§ OBJECTIVE
Copy the lines below verbatim, starting with the line containing "How do I perform: Enable" and continuing through the line containing "Action: 146,49", and omit the pictures from your answer.

## BEGIN

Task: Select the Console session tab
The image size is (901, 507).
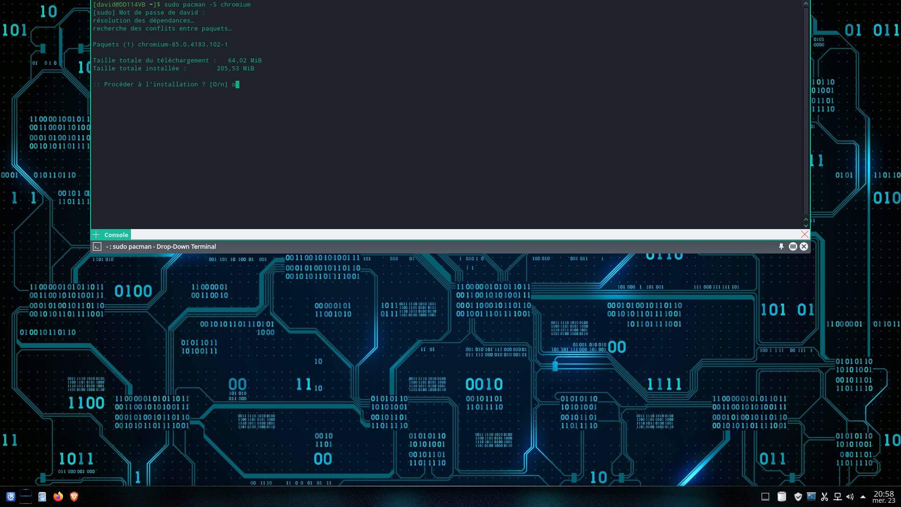Action: 116,235
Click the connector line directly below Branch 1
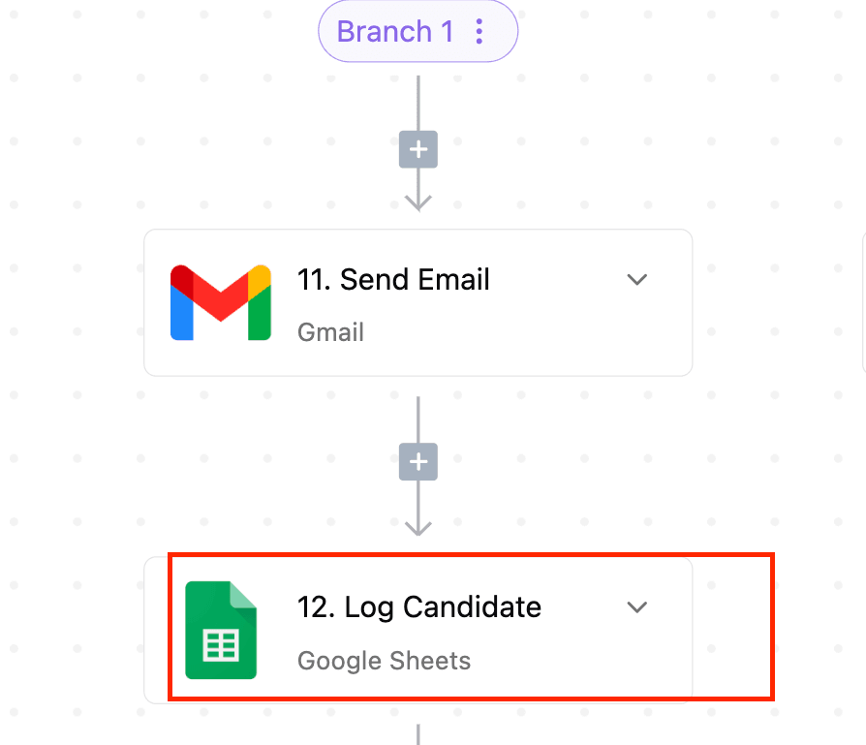Viewport: 866px width, 745px height. pyautogui.click(x=418, y=102)
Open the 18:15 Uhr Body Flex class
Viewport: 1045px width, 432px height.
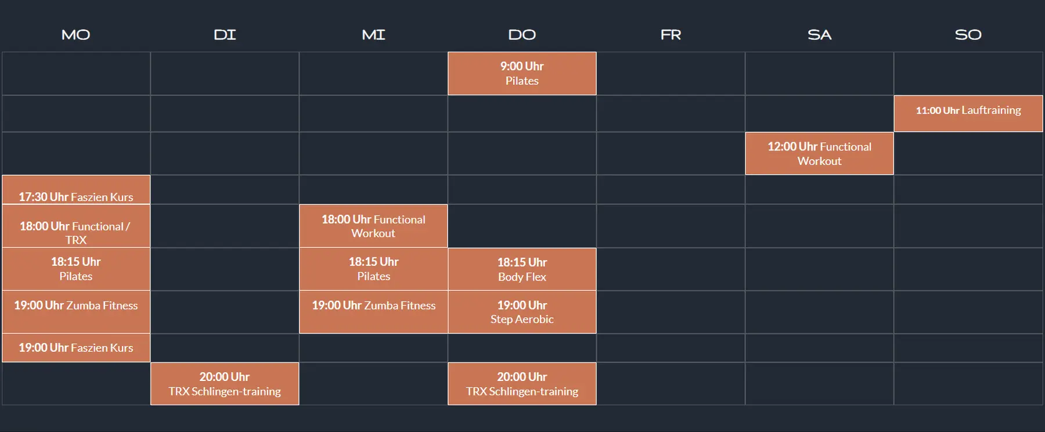coord(522,269)
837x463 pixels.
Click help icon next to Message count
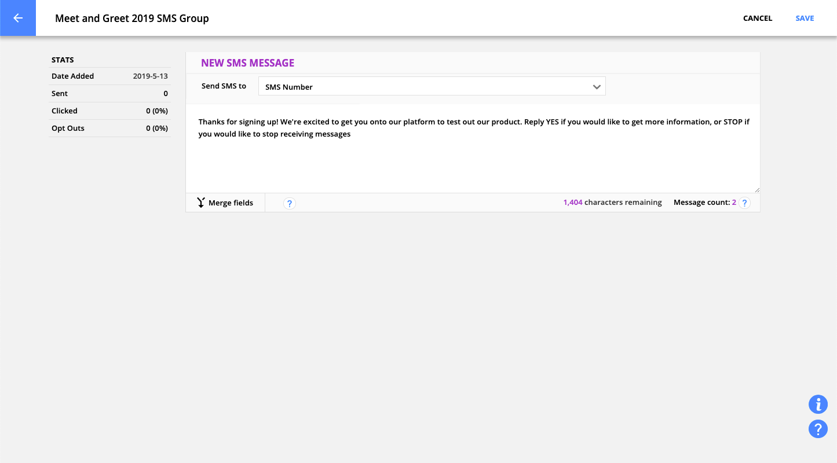pos(744,203)
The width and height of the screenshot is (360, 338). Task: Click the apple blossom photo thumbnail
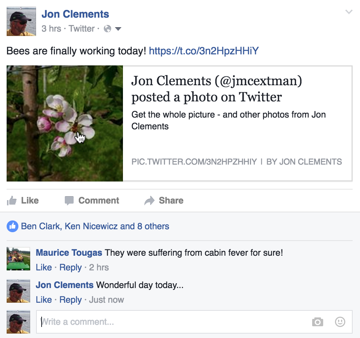pos(65,123)

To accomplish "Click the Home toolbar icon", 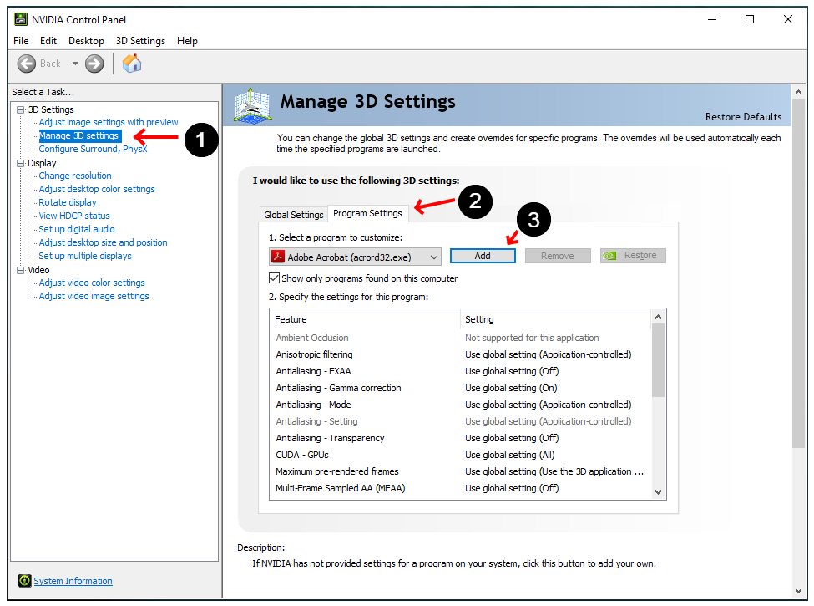I will (x=132, y=64).
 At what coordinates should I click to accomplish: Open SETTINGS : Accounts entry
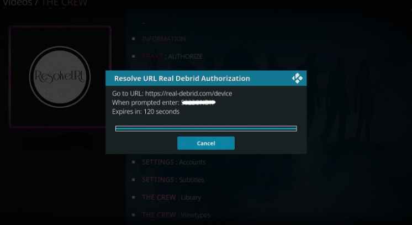(173, 162)
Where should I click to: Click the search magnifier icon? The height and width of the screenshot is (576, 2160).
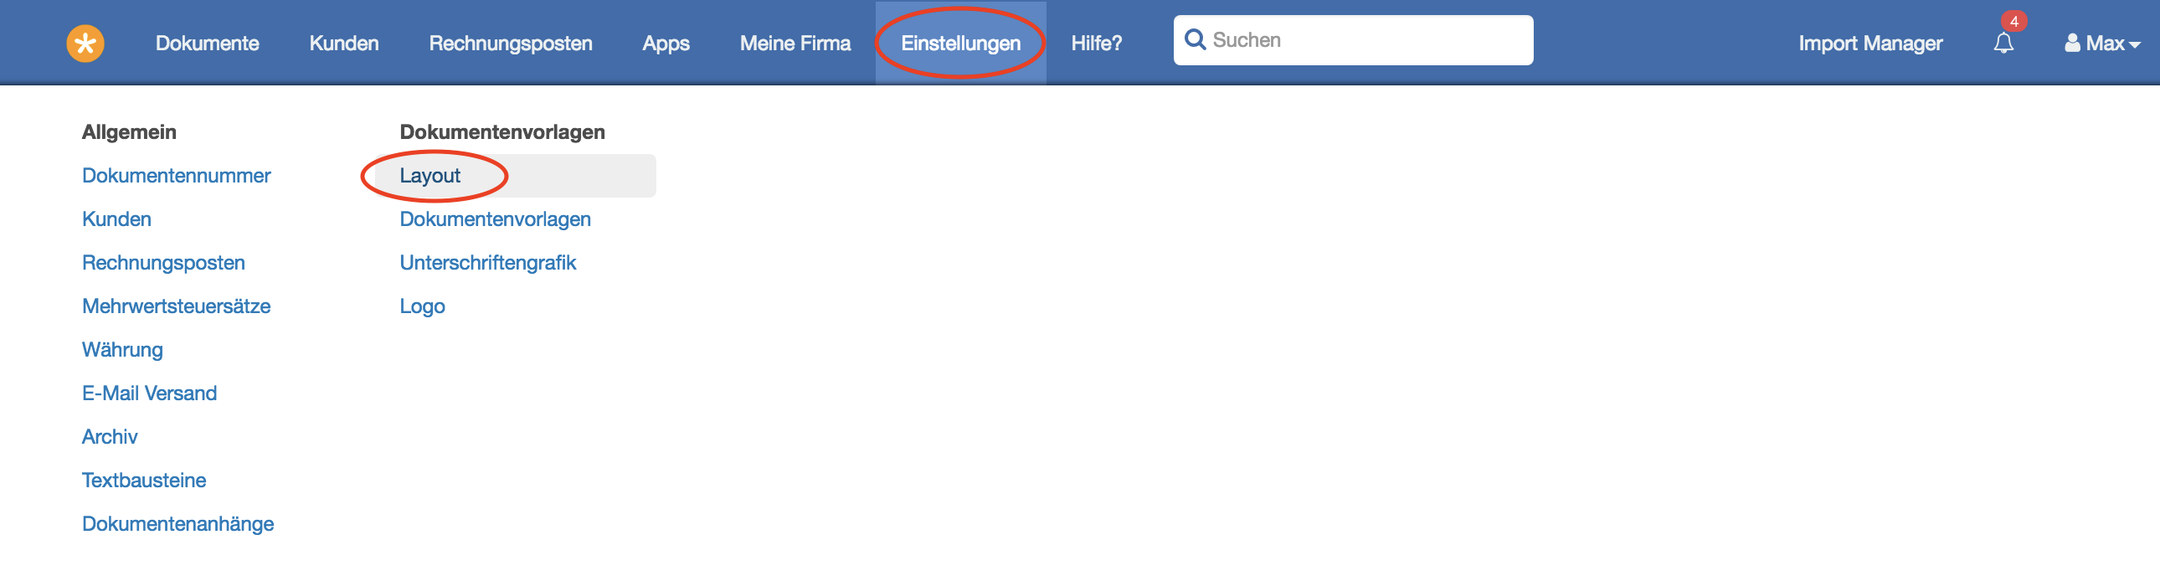(x=1195, y=39)
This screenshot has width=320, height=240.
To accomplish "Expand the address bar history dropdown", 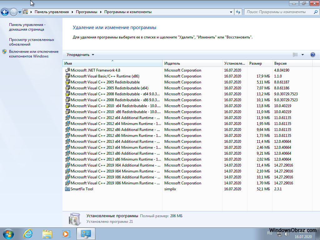I will click(231, 12).
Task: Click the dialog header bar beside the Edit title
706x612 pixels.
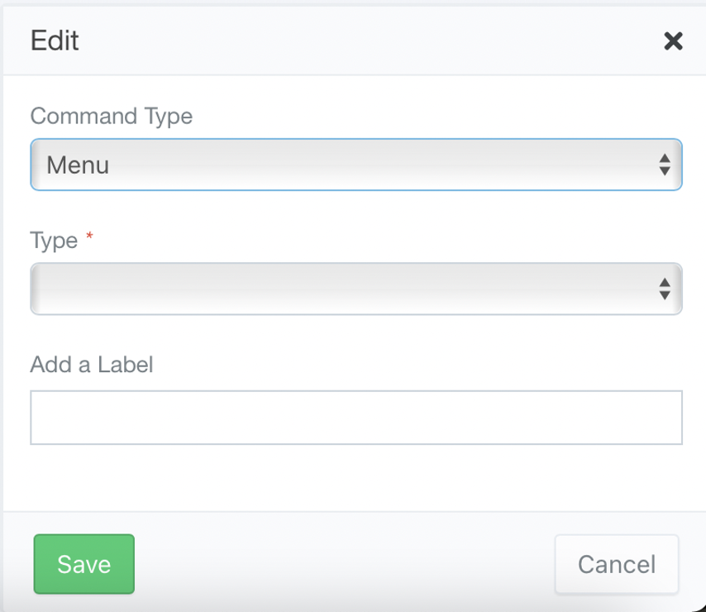Action: point(370,41)
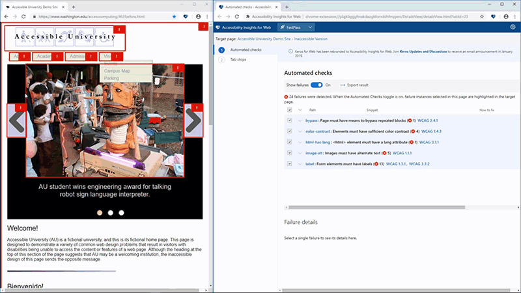Select Tab stops in the left navigation
The height and width of the screenshot is (293, 521).
(x=240, y=60)
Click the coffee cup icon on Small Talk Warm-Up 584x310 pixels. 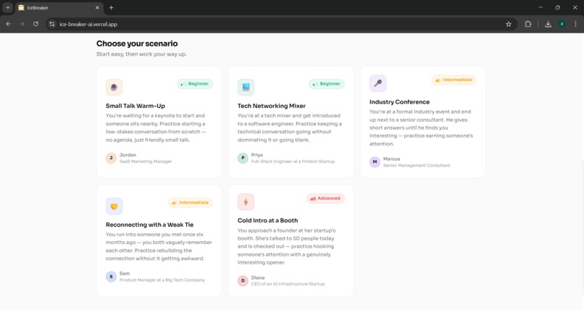click(x=114, y=87)
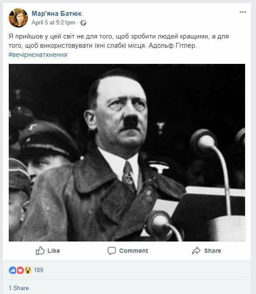Open the black-and-white post photo
This screenshot has height=294, width=256.
pos(127,152)
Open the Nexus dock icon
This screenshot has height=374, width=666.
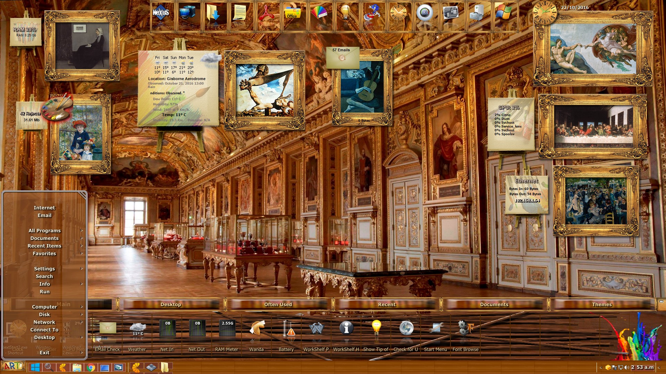(x=161, y=14)
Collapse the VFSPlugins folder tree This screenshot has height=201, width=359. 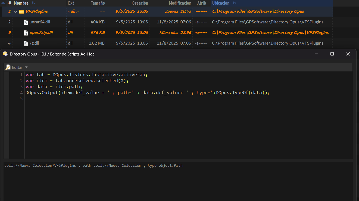[16, 12]
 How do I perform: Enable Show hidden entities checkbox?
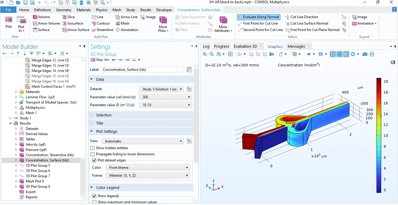pos(93,148)
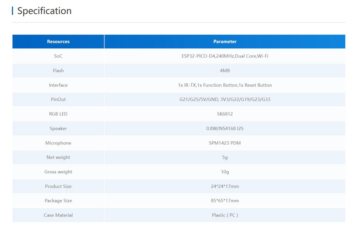
Task: Click the 0.8W/NS4168 I2S speaker value
Action: 225,129
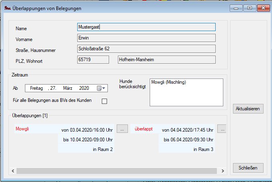Viewport: 272px width, 182px height.
Task: Select the Straße field showing Schloßstraße 62
Action: 146,49
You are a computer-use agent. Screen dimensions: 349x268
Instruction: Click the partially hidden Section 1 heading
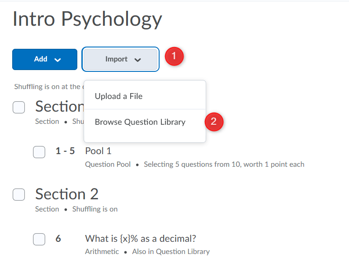tap(59, 107)
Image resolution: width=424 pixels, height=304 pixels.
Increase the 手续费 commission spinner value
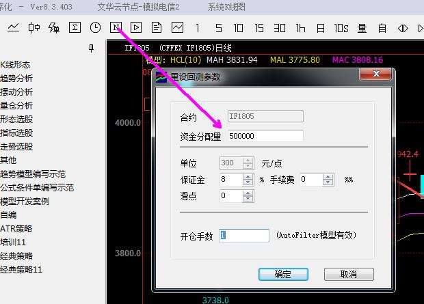click(x=328, y=176)
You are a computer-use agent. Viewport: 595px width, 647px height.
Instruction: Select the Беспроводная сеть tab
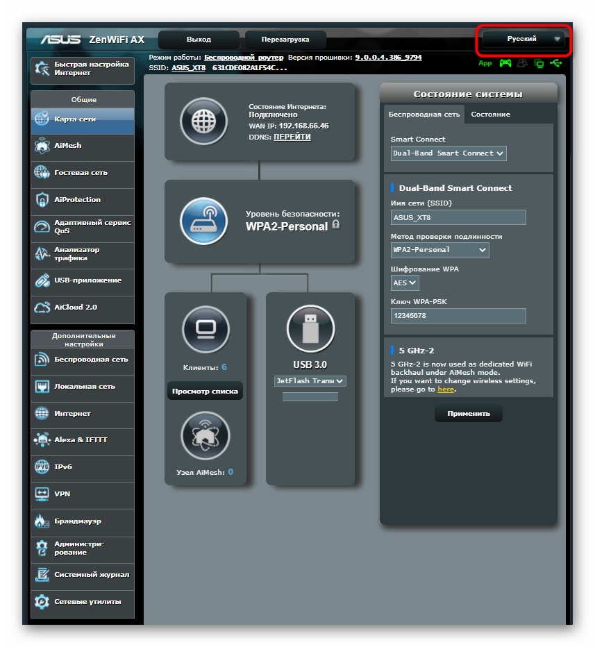[424, 115]
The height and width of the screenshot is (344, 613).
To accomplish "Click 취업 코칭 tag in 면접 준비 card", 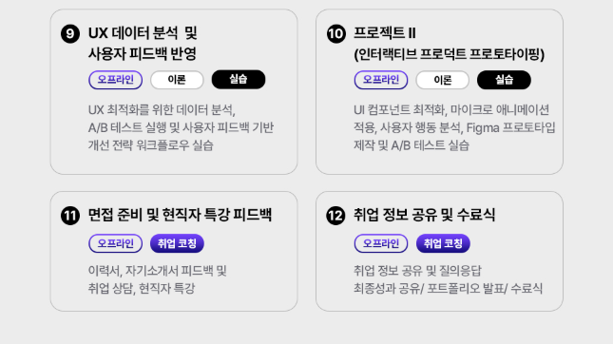I will coord(177,243).
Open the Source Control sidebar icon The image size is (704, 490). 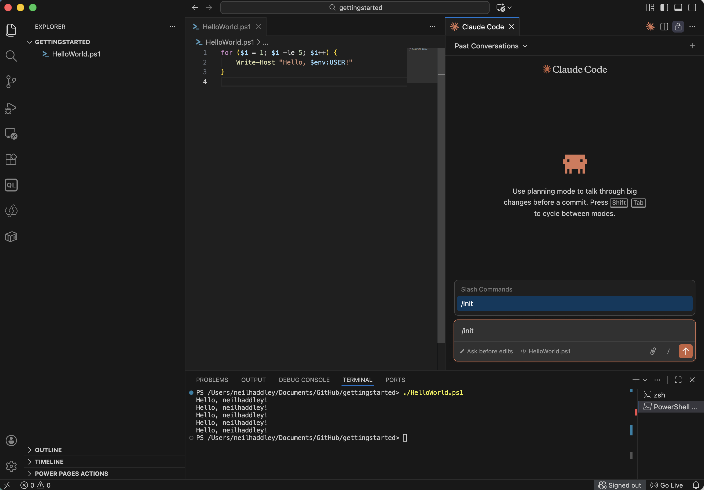pyautogui.click(x=11, y=82)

## END

§ EXERCISE ANSWER
 How do I perform: Enable Show hidden entities checkbox?
pos(93,148)
Task: Click the 0.8W/NS4168 I2S speaker value
Action: 225,129
Viewport: 272px width, 182px height.
Task: Select the Straße field showing Schloßstraße 62
Action: 146,49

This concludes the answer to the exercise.